Present study analyzes the disc brake pads and suggests design improvement of pads. GLOBAL MOTORS SERVICING CENTER, Thoubal Athokpam Khunou cooperated and provided the one year warranties data of motor bikes. According to which the failure of disc brake is found commonly of
1. Bend of plate, 2. Oil leakage and 3. Damage of pad. Then through Pareto analysis damage of pad is found as
most occurring for finding design parameters influencing damage. Fishbone analysis is used before putting select parameters in Taguchi method to solve the problem and to optimized parameters to reduce damage of pad.

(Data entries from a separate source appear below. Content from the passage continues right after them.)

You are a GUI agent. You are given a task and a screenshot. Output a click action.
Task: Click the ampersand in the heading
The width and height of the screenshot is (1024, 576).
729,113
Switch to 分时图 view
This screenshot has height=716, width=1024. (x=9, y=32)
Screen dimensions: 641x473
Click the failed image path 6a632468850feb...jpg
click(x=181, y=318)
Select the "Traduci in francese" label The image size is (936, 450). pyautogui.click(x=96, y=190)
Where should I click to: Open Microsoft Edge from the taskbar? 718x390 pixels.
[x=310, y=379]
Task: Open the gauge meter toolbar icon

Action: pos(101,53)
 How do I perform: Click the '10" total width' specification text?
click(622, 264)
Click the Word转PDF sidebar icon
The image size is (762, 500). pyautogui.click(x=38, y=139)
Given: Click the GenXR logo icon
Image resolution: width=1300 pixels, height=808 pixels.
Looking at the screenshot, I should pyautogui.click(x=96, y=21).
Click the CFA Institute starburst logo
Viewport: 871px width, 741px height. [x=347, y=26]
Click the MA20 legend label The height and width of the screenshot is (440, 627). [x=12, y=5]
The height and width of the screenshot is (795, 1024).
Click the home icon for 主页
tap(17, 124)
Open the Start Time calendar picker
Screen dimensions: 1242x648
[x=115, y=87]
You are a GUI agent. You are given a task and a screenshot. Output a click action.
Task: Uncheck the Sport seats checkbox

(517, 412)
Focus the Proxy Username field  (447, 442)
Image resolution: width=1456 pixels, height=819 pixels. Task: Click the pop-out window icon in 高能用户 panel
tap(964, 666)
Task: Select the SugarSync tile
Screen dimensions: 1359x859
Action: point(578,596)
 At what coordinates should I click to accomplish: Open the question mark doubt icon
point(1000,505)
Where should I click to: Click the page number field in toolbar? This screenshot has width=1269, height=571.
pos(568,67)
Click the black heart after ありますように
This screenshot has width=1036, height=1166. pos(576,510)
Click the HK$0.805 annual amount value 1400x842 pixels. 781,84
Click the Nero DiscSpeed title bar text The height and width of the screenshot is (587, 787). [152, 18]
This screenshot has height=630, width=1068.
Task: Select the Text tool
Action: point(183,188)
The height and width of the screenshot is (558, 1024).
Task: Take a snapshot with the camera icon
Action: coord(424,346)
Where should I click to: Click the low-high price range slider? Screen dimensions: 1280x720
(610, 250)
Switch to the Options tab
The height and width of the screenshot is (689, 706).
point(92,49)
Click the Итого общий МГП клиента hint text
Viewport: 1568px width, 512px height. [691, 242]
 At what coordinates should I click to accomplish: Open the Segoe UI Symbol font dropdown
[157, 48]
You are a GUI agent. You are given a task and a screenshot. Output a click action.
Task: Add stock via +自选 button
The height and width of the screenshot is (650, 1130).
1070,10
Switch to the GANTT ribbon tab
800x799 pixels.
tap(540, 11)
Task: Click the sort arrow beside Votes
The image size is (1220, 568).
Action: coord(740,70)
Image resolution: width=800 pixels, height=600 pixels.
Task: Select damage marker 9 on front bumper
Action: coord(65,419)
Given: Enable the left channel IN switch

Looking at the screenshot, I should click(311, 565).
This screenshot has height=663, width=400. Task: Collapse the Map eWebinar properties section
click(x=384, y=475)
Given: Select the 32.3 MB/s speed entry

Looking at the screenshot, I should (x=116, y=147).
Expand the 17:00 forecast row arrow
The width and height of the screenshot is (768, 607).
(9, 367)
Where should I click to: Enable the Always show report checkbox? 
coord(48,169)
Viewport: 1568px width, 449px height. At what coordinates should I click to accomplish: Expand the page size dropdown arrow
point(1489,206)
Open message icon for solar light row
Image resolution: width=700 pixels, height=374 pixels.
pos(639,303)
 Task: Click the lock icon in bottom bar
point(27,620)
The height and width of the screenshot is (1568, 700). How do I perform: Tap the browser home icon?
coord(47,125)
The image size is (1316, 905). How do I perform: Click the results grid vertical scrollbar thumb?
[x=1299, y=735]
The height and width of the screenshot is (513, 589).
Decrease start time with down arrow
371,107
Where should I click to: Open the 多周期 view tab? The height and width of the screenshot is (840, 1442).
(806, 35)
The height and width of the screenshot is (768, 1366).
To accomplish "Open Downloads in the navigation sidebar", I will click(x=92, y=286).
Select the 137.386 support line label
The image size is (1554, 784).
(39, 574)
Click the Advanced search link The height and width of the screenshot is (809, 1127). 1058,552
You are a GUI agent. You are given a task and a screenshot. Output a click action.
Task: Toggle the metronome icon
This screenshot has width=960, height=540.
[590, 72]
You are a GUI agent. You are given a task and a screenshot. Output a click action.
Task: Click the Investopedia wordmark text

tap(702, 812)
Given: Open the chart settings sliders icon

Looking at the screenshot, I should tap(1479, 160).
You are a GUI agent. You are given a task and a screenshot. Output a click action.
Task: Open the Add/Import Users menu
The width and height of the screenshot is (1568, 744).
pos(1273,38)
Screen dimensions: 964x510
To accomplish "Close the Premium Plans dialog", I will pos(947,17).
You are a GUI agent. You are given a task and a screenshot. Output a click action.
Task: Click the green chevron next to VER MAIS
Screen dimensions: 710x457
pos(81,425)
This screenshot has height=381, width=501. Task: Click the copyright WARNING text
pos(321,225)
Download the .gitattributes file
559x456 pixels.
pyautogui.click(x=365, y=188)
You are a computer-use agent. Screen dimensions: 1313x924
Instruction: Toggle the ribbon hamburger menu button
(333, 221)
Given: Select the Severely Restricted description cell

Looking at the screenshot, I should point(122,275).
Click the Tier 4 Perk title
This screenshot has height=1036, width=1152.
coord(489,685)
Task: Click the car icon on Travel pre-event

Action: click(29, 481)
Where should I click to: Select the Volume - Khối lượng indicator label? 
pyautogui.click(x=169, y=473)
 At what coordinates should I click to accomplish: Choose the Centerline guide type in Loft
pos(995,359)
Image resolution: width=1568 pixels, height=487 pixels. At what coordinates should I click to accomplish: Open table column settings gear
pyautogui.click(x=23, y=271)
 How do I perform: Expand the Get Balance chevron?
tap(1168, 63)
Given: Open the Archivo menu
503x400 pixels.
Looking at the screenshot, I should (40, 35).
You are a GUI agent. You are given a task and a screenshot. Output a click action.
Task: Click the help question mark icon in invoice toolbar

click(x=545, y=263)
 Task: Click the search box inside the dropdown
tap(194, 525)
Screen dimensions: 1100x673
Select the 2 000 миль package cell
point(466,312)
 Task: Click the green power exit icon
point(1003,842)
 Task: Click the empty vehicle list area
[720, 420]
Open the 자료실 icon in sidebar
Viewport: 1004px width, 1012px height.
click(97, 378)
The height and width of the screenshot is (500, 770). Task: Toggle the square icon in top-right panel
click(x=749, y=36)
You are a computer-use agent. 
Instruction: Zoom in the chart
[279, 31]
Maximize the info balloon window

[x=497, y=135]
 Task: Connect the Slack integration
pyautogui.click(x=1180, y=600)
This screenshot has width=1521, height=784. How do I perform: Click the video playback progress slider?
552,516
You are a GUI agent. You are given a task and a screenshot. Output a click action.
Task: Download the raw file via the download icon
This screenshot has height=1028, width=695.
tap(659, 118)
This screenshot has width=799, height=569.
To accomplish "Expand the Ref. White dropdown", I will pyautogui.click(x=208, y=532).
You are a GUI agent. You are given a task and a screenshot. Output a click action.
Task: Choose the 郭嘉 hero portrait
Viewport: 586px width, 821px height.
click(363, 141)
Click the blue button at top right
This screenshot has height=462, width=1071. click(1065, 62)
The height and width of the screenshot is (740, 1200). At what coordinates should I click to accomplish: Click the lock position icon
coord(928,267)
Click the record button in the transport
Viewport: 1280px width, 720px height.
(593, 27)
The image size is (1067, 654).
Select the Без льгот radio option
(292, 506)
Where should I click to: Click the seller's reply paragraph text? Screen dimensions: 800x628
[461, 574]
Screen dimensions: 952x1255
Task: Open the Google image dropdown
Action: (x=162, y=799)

Cause and Effect Analysis was devised by Professor Kaoru
Ishikawa, a pioneer of quality management, in the 1960s. The technique was then published in his 1990 book, "Introduction to Quality Control." The diagrams created through Cause and Effect Analysis is known as Ishikawa Diagrams or Fishbone Diagrams [5]. Cause and Effect Analysis can be used in number of ways. Few of them are
• Quality control.
• Discover the root cause of a problem.
• Uncover bottlenecks in your processes.
• Identify where and why a process isn't working.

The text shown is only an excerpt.